Aku melihat rautnya si suami dengan segala ketenangan. Tampaknya dia baik-baik saja dengan sikap diamnya melangkah. Namun tiba-tiba kakinya berhenti tepat di muka pintu yang masih tertutup. Kepalanya menoleh ke balik belakang, tepat di depanku.
“Hei, kamu nggak liat aku bawa banyak barang?!” tegurnya sedikit menyayat pikiranku.
Maka tanganku segera meraih bungkusan yang ada di tangannya. Tidak ada kesulitan bagiku untuk merampas dari tangannya. Kemudian suamiku ini langsung membuka pintu tanpa harus menatap ramah.
Ya, seperti biasa! Dia tidak akan seramah suami lain di depan mataku. Pikirku lagi.
Lagi-lagi, nasib sial menghantuiku. Dia melihat dulang yang tidak terlihat apa-apa. Maka kedua mataku memelotot kaku di hadapannya. Tanganku segera menaruh bungkusan di sudut ruangan dapur.
“Eh, kamu nggak masak?” Terdengar suaranya agak rendah. Tidak memulai pertengkaran, maka aku akan hati-hati untuk menyahut.
Tubuhku yang geloyor untuk menaruh bungkusan yang dibawa olehnya terpaksa menegak lagi. Secara berpura-pura aku tersenyum. “Hehe, baru mau masak, Bang.”
Wah! Jawabanku seolah-olah dia akan toleransi. Nyatanya tidak!
Tangannya spontan mengayun cepat mengarah kepalaku. Di saat bersamaan, kepalaku tertunduk sambil mengangkat kedua tanganku untuk melindungi kepala yang paling berharga.
Buk!
Kena juga kepalaku! Dia kasar lagi, entah tangannya terbuat dari apa? Sehingga, begitu entengnya memukul seorang perempuan. Rasa amarahku yang tertunda, bahkan suasana hatiku sedikit tenang menjadi pilu.
“Kerja apaan kamu ini? Kantoran kok nggak masak. Jadi pejabat kalo gitu! Masak tinggal panggil pembantu. Orang suami baru balik perut kosong, lauk nggak ada. Mau jadi istri apaan kamu ini!!”
Ya, dia mulai celoteh lagi. Suaranya bahkan melengking keras sampai ke depan rumah. Tidak heran kalau dia selalu memarahiku ketika pulang bekerja. Masak salah, tidak masak pun tetap salah. Karena kurang asin dia marah, maka tidak tahu lagi harus bagaimana.
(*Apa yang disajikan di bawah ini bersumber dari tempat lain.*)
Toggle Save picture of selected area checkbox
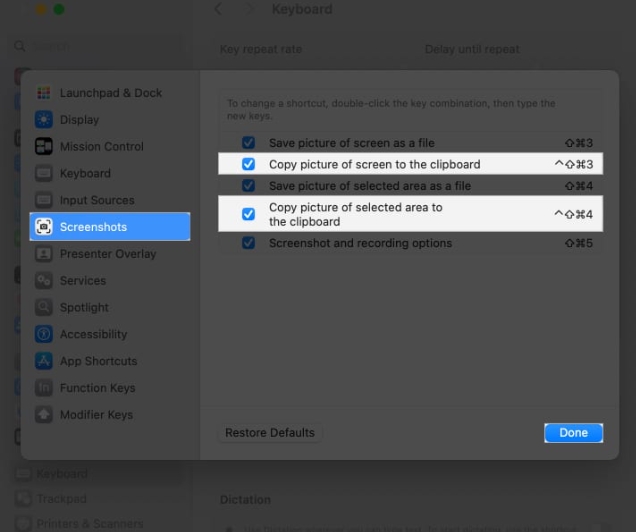The image size is (636, 532). tap(249, 186)
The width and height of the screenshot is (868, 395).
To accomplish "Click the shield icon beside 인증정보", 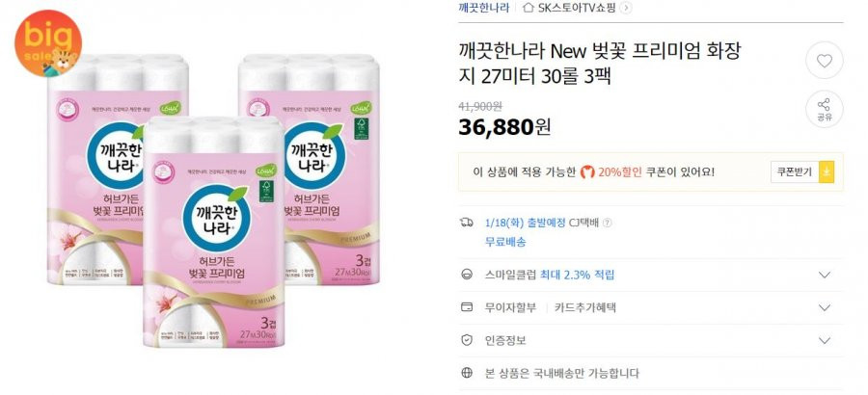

Tanganku harus gesit meraih bahan-bahan masakan. Tidak peduli suaranya melengking, tetapi aku tidak boleh duduk termenung. Jika begitu, maka aku akan mendapat perlakuan kasar lagi. Kemungkinan akan lebih menyakitkan.
Aku tidak mau!
Walau aku sudah menyiapkan seluruh bahan masakan, tetapi celopar suamiku tidak henti. Masuk telinga kiri keluar telinga kanan.
“Punya istri malas! Pulang kerja pasti tuh ngobrol sama ibu-ibu. Udah kek pejabat aja!”
“Eeehh … nggak tahunya lauk zonk, rumah nggak disapu,”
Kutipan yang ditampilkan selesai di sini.